-------- Supplied information

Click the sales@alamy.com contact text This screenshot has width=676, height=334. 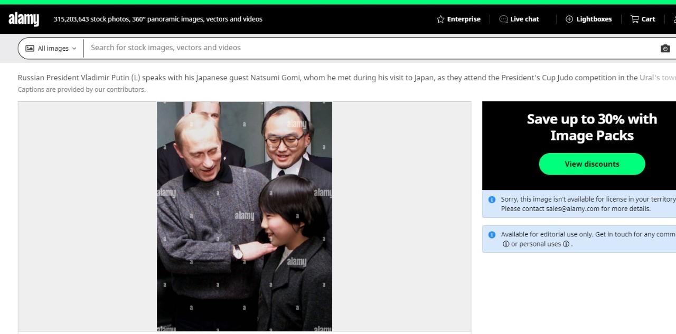[572, 209]
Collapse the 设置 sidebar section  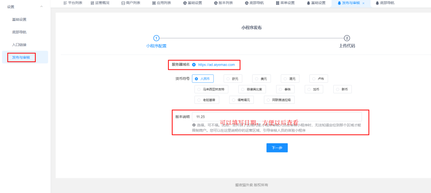[41, 7]
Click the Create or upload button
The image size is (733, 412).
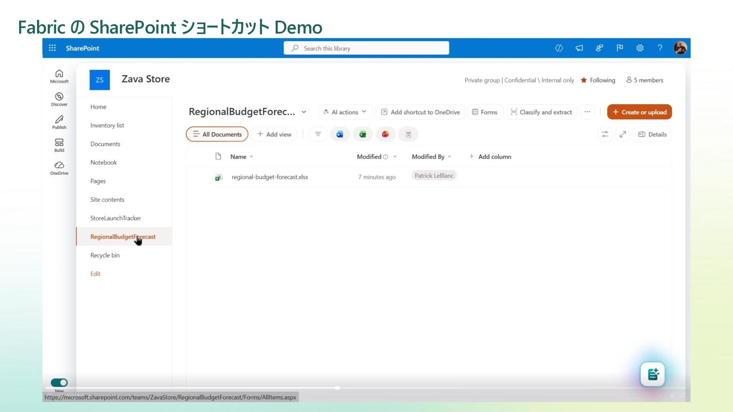639,112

----------------

* Problem to solve
Rewrite the part of the material that opens with the line containing "Click the Create or upload button" and runs through the end of the material, replacing "button" with "link" and keeping everything else unchanged. Omit the pictures from your answer.

* Reply to the exercise
Click the Create or upload link
The image size is (733, 412).
639,112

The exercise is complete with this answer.